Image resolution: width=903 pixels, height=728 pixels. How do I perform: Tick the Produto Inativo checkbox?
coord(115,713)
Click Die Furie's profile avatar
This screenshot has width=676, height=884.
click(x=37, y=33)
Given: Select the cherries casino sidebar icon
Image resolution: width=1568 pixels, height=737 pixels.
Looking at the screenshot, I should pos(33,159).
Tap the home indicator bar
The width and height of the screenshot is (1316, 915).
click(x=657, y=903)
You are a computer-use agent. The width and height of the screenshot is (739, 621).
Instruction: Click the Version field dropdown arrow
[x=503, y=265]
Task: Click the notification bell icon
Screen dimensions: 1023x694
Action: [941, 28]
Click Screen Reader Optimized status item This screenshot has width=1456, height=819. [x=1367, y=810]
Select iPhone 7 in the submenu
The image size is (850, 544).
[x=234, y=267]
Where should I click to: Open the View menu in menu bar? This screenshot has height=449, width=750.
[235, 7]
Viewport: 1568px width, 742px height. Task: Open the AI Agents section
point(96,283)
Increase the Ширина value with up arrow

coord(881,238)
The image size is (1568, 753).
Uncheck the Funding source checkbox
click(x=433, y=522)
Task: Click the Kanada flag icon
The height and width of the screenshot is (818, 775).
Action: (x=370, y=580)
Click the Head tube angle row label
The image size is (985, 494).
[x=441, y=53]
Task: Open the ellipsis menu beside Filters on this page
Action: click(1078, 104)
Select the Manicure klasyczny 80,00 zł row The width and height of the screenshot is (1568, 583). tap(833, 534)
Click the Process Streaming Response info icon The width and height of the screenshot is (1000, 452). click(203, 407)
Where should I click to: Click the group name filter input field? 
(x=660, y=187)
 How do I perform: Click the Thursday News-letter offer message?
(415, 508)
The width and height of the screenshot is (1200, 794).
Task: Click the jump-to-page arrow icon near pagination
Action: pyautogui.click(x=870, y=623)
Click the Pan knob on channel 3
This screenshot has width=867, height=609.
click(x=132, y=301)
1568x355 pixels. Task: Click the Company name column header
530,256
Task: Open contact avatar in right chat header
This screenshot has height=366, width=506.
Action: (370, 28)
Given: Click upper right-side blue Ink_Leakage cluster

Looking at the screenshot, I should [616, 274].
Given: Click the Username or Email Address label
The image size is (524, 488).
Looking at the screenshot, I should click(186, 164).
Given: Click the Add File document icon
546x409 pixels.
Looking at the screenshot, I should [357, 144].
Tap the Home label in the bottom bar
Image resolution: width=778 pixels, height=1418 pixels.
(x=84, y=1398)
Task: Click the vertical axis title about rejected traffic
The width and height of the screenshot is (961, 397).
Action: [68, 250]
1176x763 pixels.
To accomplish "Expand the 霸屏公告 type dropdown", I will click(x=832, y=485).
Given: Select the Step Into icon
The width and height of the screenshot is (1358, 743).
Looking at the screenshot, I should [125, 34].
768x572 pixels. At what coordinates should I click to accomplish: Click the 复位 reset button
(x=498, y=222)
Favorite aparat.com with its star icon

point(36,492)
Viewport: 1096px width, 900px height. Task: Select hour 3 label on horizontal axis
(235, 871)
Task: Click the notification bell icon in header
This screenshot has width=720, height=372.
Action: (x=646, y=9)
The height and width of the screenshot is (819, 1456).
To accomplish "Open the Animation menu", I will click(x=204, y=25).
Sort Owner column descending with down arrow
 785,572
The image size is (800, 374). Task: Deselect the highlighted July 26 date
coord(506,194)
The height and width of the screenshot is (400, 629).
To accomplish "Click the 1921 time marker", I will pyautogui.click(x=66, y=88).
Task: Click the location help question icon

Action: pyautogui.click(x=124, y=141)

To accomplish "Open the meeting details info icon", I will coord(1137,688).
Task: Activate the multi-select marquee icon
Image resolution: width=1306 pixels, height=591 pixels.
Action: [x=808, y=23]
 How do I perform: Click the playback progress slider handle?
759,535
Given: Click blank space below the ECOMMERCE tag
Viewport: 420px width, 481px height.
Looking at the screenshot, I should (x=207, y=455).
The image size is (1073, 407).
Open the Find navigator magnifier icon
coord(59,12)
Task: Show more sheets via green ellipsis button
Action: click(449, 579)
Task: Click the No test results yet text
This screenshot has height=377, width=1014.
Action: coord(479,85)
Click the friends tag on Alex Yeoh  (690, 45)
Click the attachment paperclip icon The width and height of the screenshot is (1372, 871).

========================

GIVEN TASK = Could you quote all of the rows above word for word, leaving every line unchanged?

TASK RESPONSE =
Image resolution: width=903 pixels, height=728 pixels. How do I perform: Tick the Produto Inativo checkbox?
coord(115,713)
Click Die Furie's profile avatar
This screenshot has width=676, height=884.
click(x=37, y=33)
Given: Select the cherries casino sidebar icon
Image resolution: width=1568 pixels, height=737 pixels.
Looking at the screenshot, I should pos(33,159).
Tap the home indicator bar
The width and height of the screenshot is (1316, 915).
click(x=657, y=903)
You are a computer-use agent. The width and height of the screenshot is (739, 621).
Instruction: Click the Version field dropdown arrow
[x=503, y=265]
Task: Click the notification bell icon
Screen dimensions: 1023x694
Action: [941, 28]
Click Screen Reader Optimized status item This screenshot has width=1456, height=819. [x=1367, y=810]
Select iPhone 7 in the submenu
The image size is (850, 544).
[x=234, y=267]
Where should I click to: Open the View menu in menu bar? This screenshot has height=449, width=750.
[235, 7]
Viewport: 1568px width, 742px height. Task: Open the AI Agents section
point(96,283)
Increase the Ширина value with up arrow

coord(881,238)
The image size is (1568, 753).
Uncheck the Funding source checkbox
click(x=433, y=522)
Task: Click the Kanada flag icon
The height and width of the screenshot is (818, 775).
Action: (x=370, y=580)
Click the Head tube angle row label
The image size is (985, 494).
[x=441, y=53]
Task: Open the ellipsis menu beside Filters on this page
Action: click(1078, 104)
Select the Manicure klasyczny 80,00 zł row The width and height of the screenshot is (1568, 583). tap(833, 534)
Click the Process Streaming Response info icon The width and height of the screenshot is (1000, 452). click(203, 407)
Where should I click to: Click the group name filter input field? 
(x=660, y=187)
 How do I perform: Click the Thursday News-letter offer message?
(415, 508)
The width and height of the screenshot is (1200, 794).
Task: Click the jump-to-page arrow icon near pagination
Action: pyautogui.click(x=870, y=623)
Click the Pan knob on channel 3
This screenshot has width=867, height=609.
click(x=132, y=301)
1568x355 pixels. Task: Click the Company name column header
530,256
Task: Open contact avatar in right chat header
This screenshot has height=366, width=506.
Action: (370, 28)
Given: Click upper right-side blue Ink_Leakage cluster

Looking at the screenshot, I should [616, 274].
Given: Click the Username or Email Address label
The image size is (524, 488).
Looking at the screenshot, I should click(186, 164).
Given: Click the Add File document icon
546x409 pixels.
Looking at the screenshot, I should [357, 144].
Tap the Home label in the bottom bar
Image resolution: width=778 pixels, height=1418 pixels.
(x=84, y=1398)
Task: Click the vertical axis title about rejected traffic
The width and height of the screenshot is (961, 397).
Action: [68, 250]
1176x763 pixels.
To accomplish "Expand the 霸屏公告 type dropdown", I will click(x=832, y=485).
Given: Select the Step Into icon
The width and height of the screenshot is (1358, 743).
Looking at the screenshot, I should [125, 34].
768x572 pixels. At what coordinates should I click to accomplish: Click the 复位 reset button
(x=498, y=222)
Favorite aparat.com with its star icon

point(36,492)
Viewport: 1096px width, 900px height. Task: Select hour 3 label on horizontal axis
(235, 871)
Task: Click the notification bell icon in header
This screenshot has width=720, height=372.
Action: (x=646, y=9)
The height and width of the screenshot is (819, 1456).
To accomplish "Open the Animation menu", I will click(x=204, y=25).
Sort Owner column descending with down arrow
 785,572
The image size is (800, 374). Task: Deselect the highlighted July 26 date
coord(506,194)
The height and width of the screenshot is (400, 629).
To accomplish "Click the 1921 time marker", I will pyautogui.click(x=66, y=88).
Task: Click the location help question icon

Action: pyautogui.click(x=124, y=141)

To accomplish "Open the meeting details info icon", I will coord(1137,688).
Task: Activate the multi-select marquee icon
Image resolution: width=1306 pixels, height=591 pixels.
Action: [x=808, y=23]
 How do I perform: Click the playback progress slider handle?
759,535
Given: Click blank space below the ECOMMERCE tag
Viewport: 420px width, 481px height.
Looking at the screenshot, I should (x=207, y=455).
The image size is (1073, 407).
Open the Find navigator magnifier icon
coord(59,12)
Task: Show more sheets via green ellipsis button
Action: click(449, 579)
Task: Click the No test results yet text
This screenshot has height=377, width=1014.
Action: coord(479,85)
Click the friends tag on Alex Yeoh  (690, 45)
Click the attachment paperclip icon The width and height of the screenshot is (1372, 871).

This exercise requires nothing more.